Il y a deux ans, des chercheurs dirigés par Lively et Andrew Livingston, ingénieur chimiste à l'Université Queen Mary de Londres, ont rapporté dans Science qu'il était possible de séparer ces composants à l'aide de membranes plutôt que par distillation. Ils ont créé des membranes avec des pores intégrés qui permettent aux petits hydrocarbures légers de passer à travers et de garder les plus gros et les plus lourds à l'extérieur. Mais les hydrocarbures légers traversaient les membranes trop lentement pour les rendre pratiques pour une utilisation dans le monde réel.
Pour contourner ce problème, Livingston et ses collègues se sont tournés vers une approche industrielle pour la fabrication de membranes ultrafines de dessalement de l'eau appelée polymérisation interfaciale. Ils espéraient que des membranes plus fines permettraient aux hydrocarbures souhaités de passer plus rapidement. Cependant, note Livingston, bien que les membranes généralement utilisées pour le dessalement soient robustes dans un environnement à base d'eau, elles se désagrègent rapidement lorsqu'elles sont soumises à des hydrocarbures comprenant des solvants industriels.
Ainsi, lui et ses collègues ont reformé les polymères qui composent les membranes conventionnelles. Tout d'abord, ils ont fabriqué des polymères individuels, reliant une partie hydrophobe ou semblable à de l'huile à un brin hydrophile ou semblable à de l'eau. Lorsqu'ils ont ajouté ces molécules dans un mélange d'huile et d'eau, ils se sont spontanément assemblés en minuscules bulles, ou vésicules, avec la partie hydrophobe tournée vers l'intérieur. Ils ont ensuite utilisé la technique de polymérisation interfaciale pour étaler ces vésicules en une feuille ultrafine continue et relier toutes les unités polymères ensemble pour former une membrane robuste.
L'approche a fonctionné. Les noyaux hydrophobes des vésicules ont permis à des hydrocarbures sélectionnés (en fonction de leur taille et d'autres caractéristiques) de passer facilement, environ 10 fois plus rapidement que dans les membranes de séparation d'huile précédentes, ont rapporté Livingston et ses collègues hier dans Science. Les chercheurs ont également montré qu'en adaptant la composition chimique des polymères, ils pouvaient créer différentes membranes qui traversent sélectivement des hydrocarbures de différentes tailles.
Selon Neel Rangnekar, ingénieur chimiste chez Exxon et membre de l'équipe sur le nouveau document, le passage de la distillation à la séparation par membrane pourrait économiser jusqu'à 50 % du coût de chauffage du pétrole brut et 75 % du coût de l'électricité utilisée dans le raffinage, soit au moins 3,5 milliards de dollars par an.
"C'est un résultat très excitant", déclare David Sholl, un expert en séparations au Laboratoire national d'Oak Ridge qui n'a pas participé à l'étude.
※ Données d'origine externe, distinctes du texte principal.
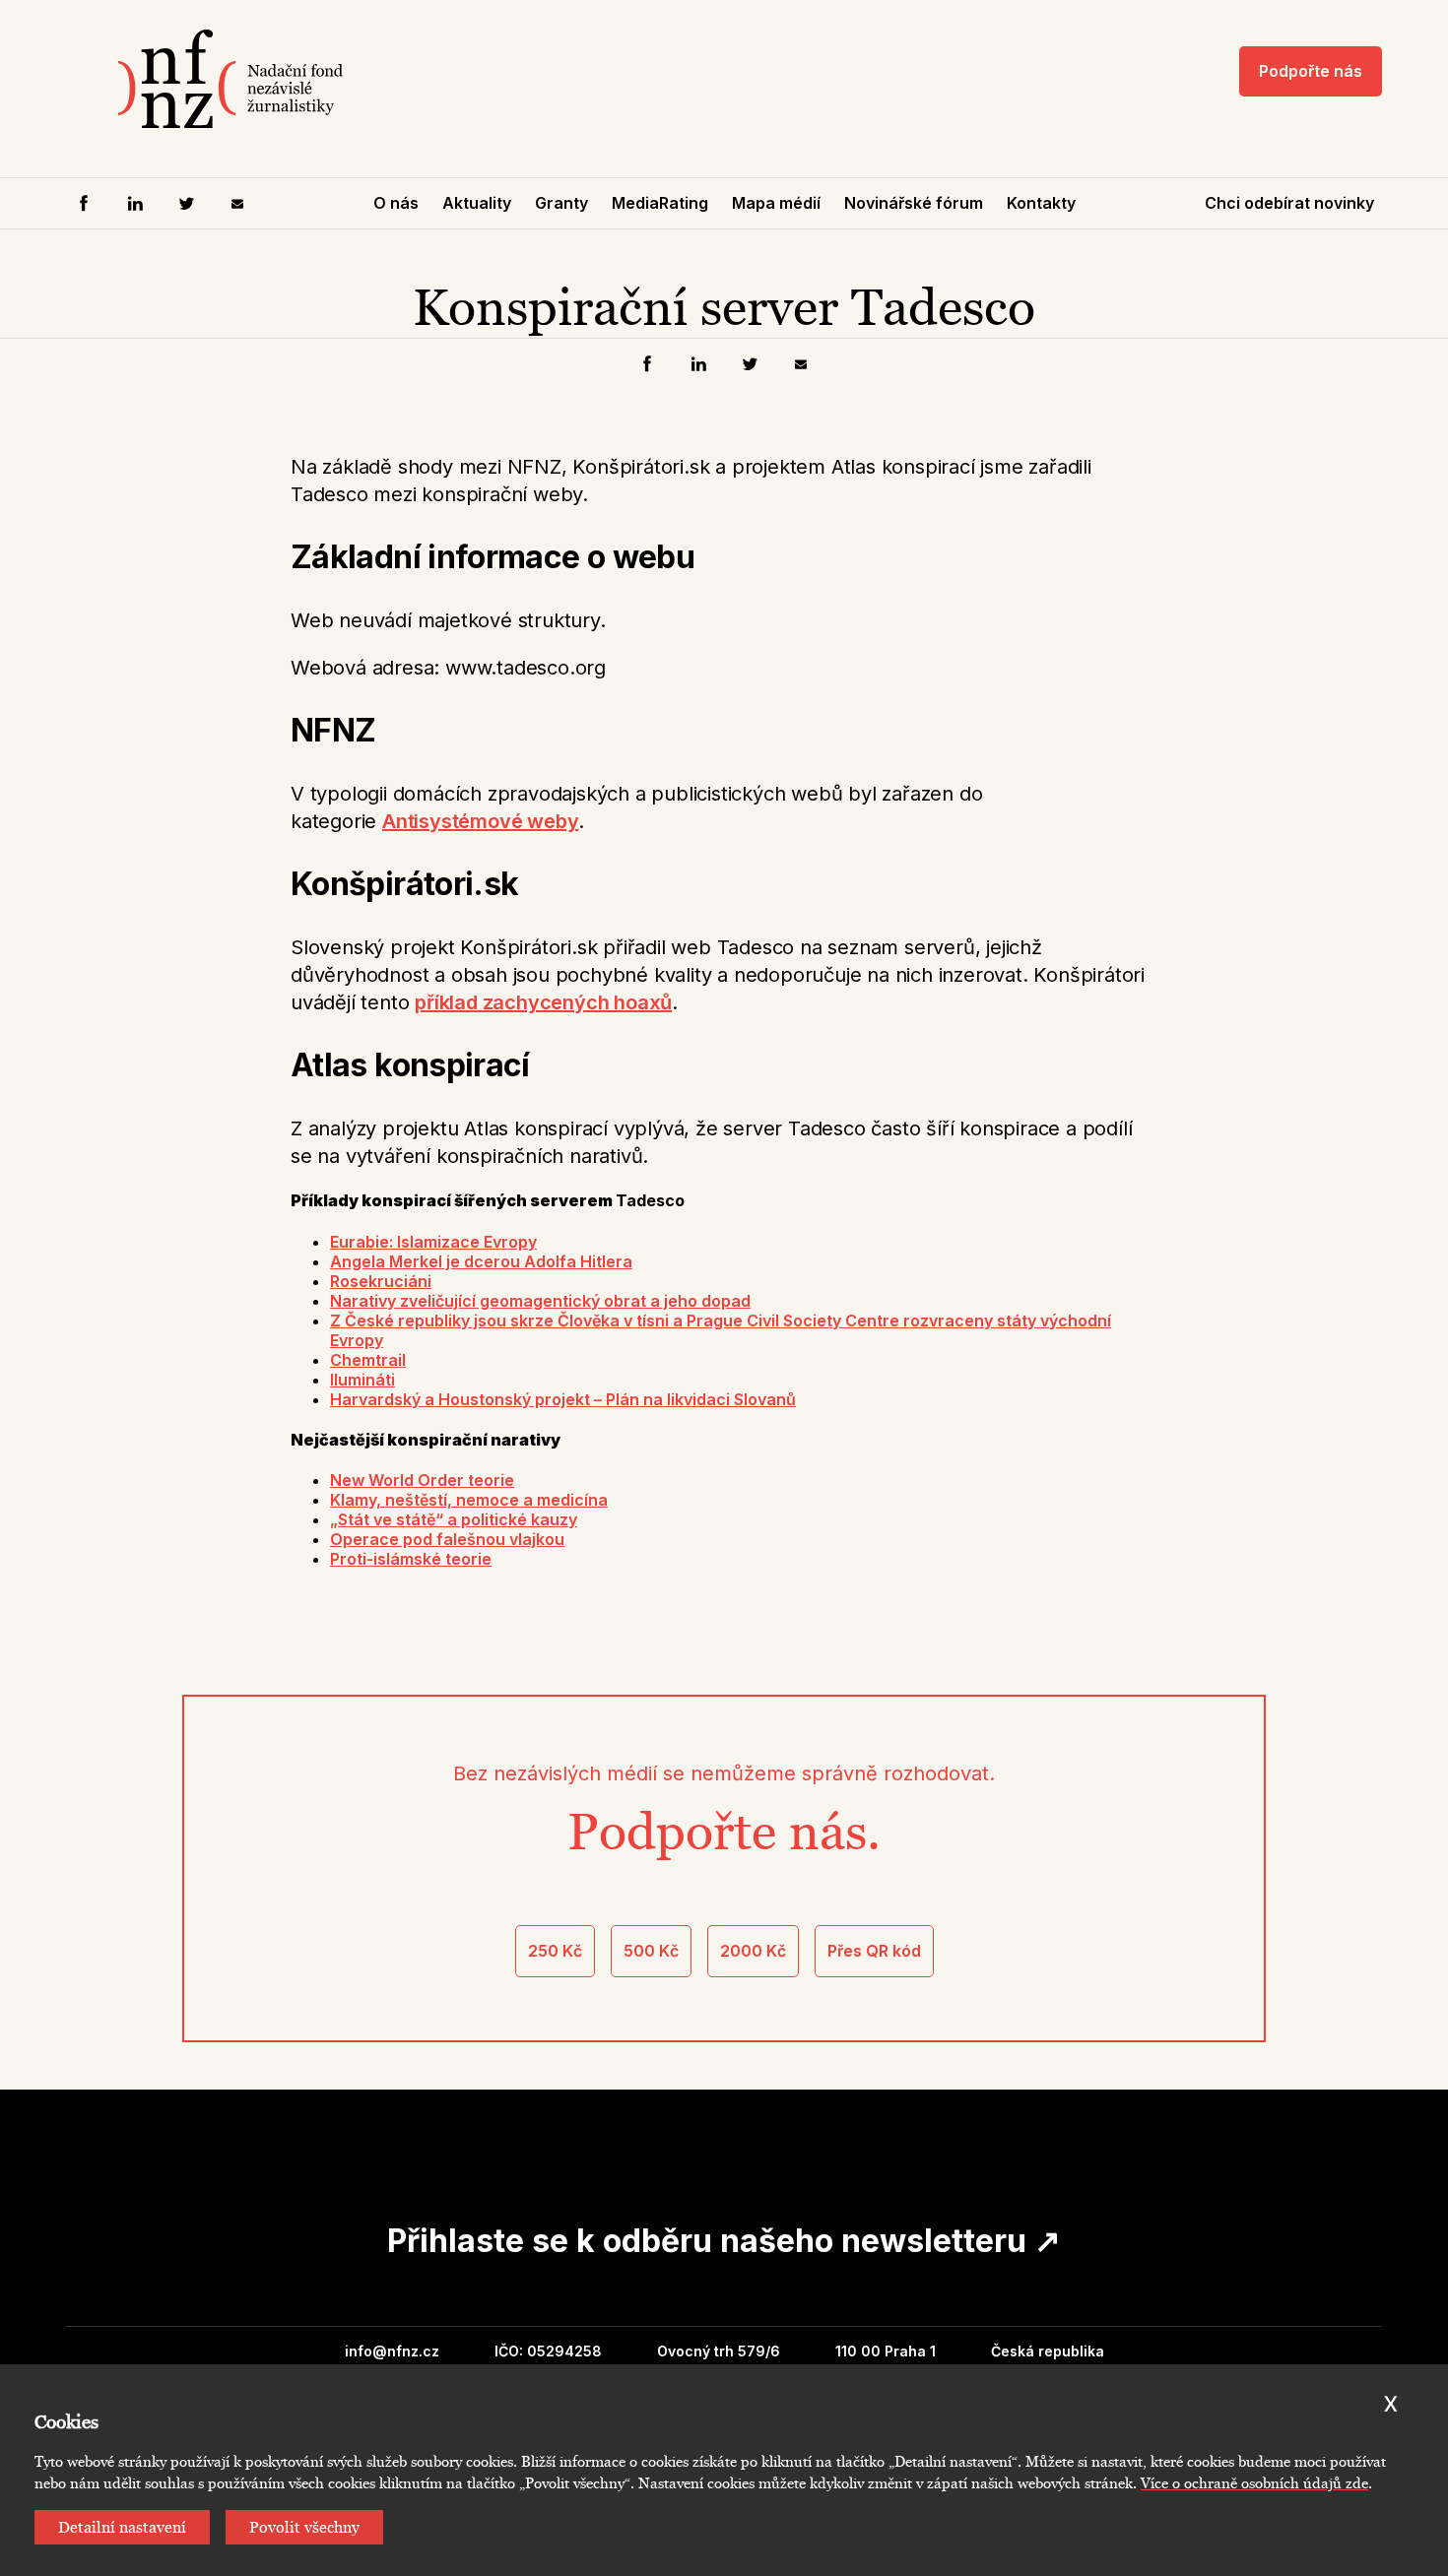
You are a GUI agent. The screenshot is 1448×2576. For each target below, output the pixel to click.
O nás (396, 203)
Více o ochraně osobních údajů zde (1254, 2483)
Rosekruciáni (380, 1281)
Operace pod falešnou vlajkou (447, 1539)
Cependant, note Sholl, les nouvelles membranes ne sont pas encore prêtes pour une utilisation industrielle. Ils doivent encore être étendus de la taille d'un morceau de papier à lettres à des centaines de mètres carrés et se révéler durables pendant des mois d'utilisation continue. Mais Sholl pense que ces découvertes encourageantes permettront aux compagnies pétrolières de continuer à explorer une technologie qui pourrait à la fois économiser de l'argent et réduire leurs émissions de carbone. "Toutes les entreprises chimiques sont extrêmement intéressées à essayer de faire cela", dit-il.